Step 4: Examinations and clarifications
Once the application is accepted by TIPO the further procedural and subsequent examinations will be conducted. Generally, The TIPO application takes between 8-10 months after submissions to registration. If TIPO has any questions or concerns about your application they will contact the attorney to seek more clarification.
Step 5: Approval
When TIPO sends notification that your trademark has been approved for registration they also send a bill for NT$2,500 (~$90 USD). You must take the bill to a specific branch of a particular bank to pay the fee.
Once your trademark is filed and published, you will receive a certificate declaring that the trademark is registered to you or your company.
Step 6: Registration, Publication and Opposition
After 1-2 months when you pay the registration fees, TIPO will issue the formal notice of registration. Thereafter, your trademark is registered and is valid for 10 years from the date of publication and it can be extend for a subsequent 10 year period by filing renewal. Taiwan Intellectual Property Organisation publishes all new trademark registrations, similar to the trademark gazette published by the U.S. Patent & Trademark Office, with a three month period to file an opposition to the registration of the trademark. The protection period is valid for 10 years from the filing date. A renewal application can be filed within 90 days before the expiry of an additional period of ten years from the date of expiration of the original registration, or from the date of the last renewal of registration.
Note: - In Taiwan if you do not use your trademark in commerce for a period of three years your mark may be cancelled.
Step 7: Appealing a rejection pre-notice
There is always a chance that TIPO will decide your trademark is either:
1. Too similar to another registered trademark, or
2. Too general to be trademarked
If they decide either of these things, before they formally reject your application, thus forcing you to begin all over again, they will most likely send you a “rejection pre-notice”.
The pre-notice will state why the trademark has been rejected, as well as an explanation that you can appeal the decision.

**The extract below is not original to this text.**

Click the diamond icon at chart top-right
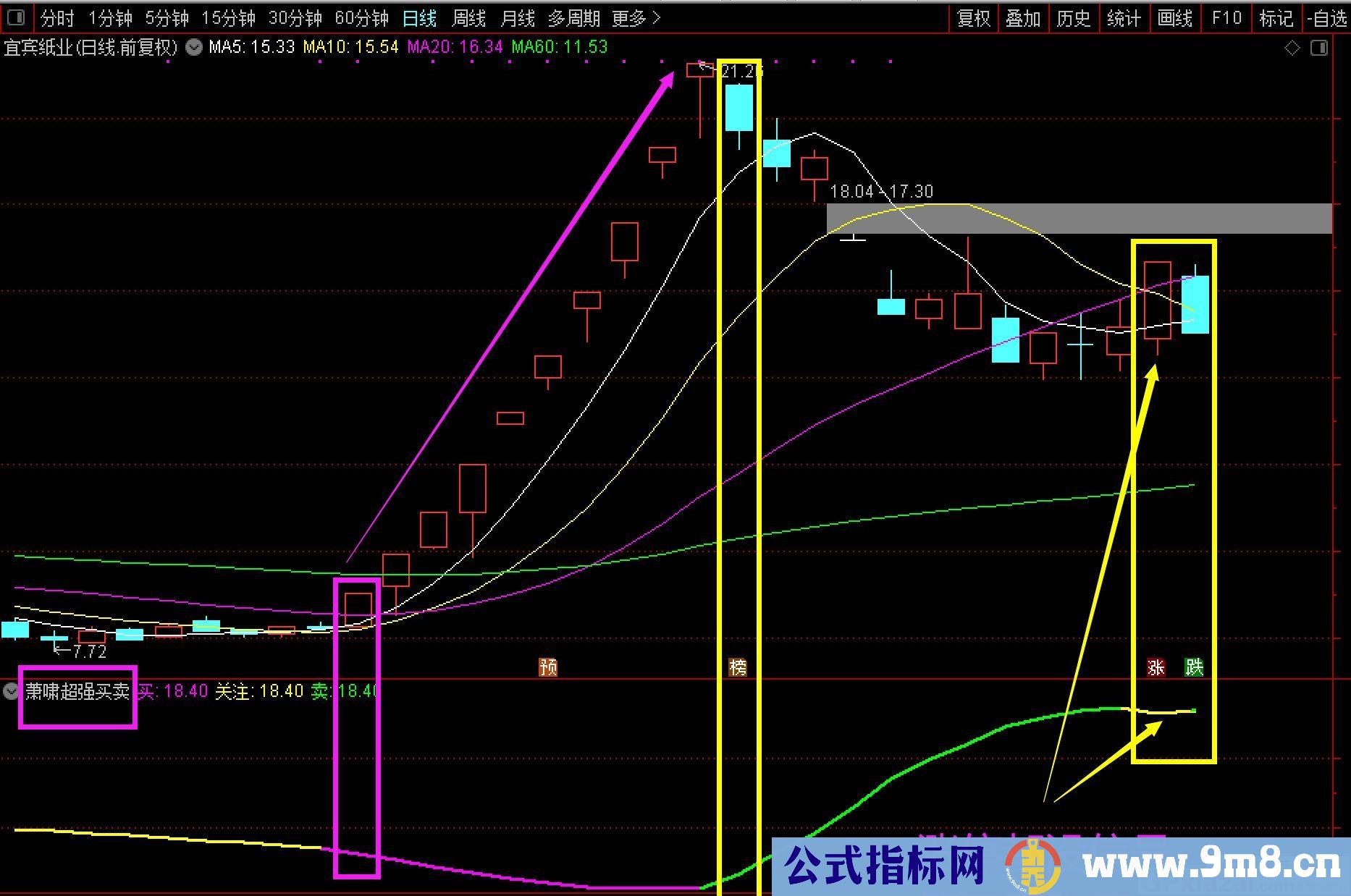 1292,48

In order to appeal, you need to do the following:
• First, go back to the search tool and look for trademarks similar to yours. You are looking for anything that has been successfully registered that would prove yours should also be eligible for registration.
• Next, document any proof you have that you have been using your logo and that it is clearly associated with your product, service, or brand. Take photos of times you have used your logo, and show proof of things like sponsorships or events you have sponsored, prior usage, events where it has been displayed, and how long you have been using it. You can also provide evidence regarding how many people have seen it. If your logo is on a YouTube channel and the video or channel has thousands of views, this sort of evidence could sway the decision in your favor.
Citing this evidence, write a letter outlining why your trademark should be registered. Once you have
collected evidence as to why you should get the trademark, re-submit it either by mail, personal delivery,
or through the e-filing system.
The trademark will be approved by this stage. But if they rather still reject your application, there is further remedy available.
After the rejection, you can file an administrative appeal to TIPO. Further, TIPO will forward the administrative appeal to the Petitions and Appeals Committee of the Ministry of Economic Affairs and the committee members will review the case.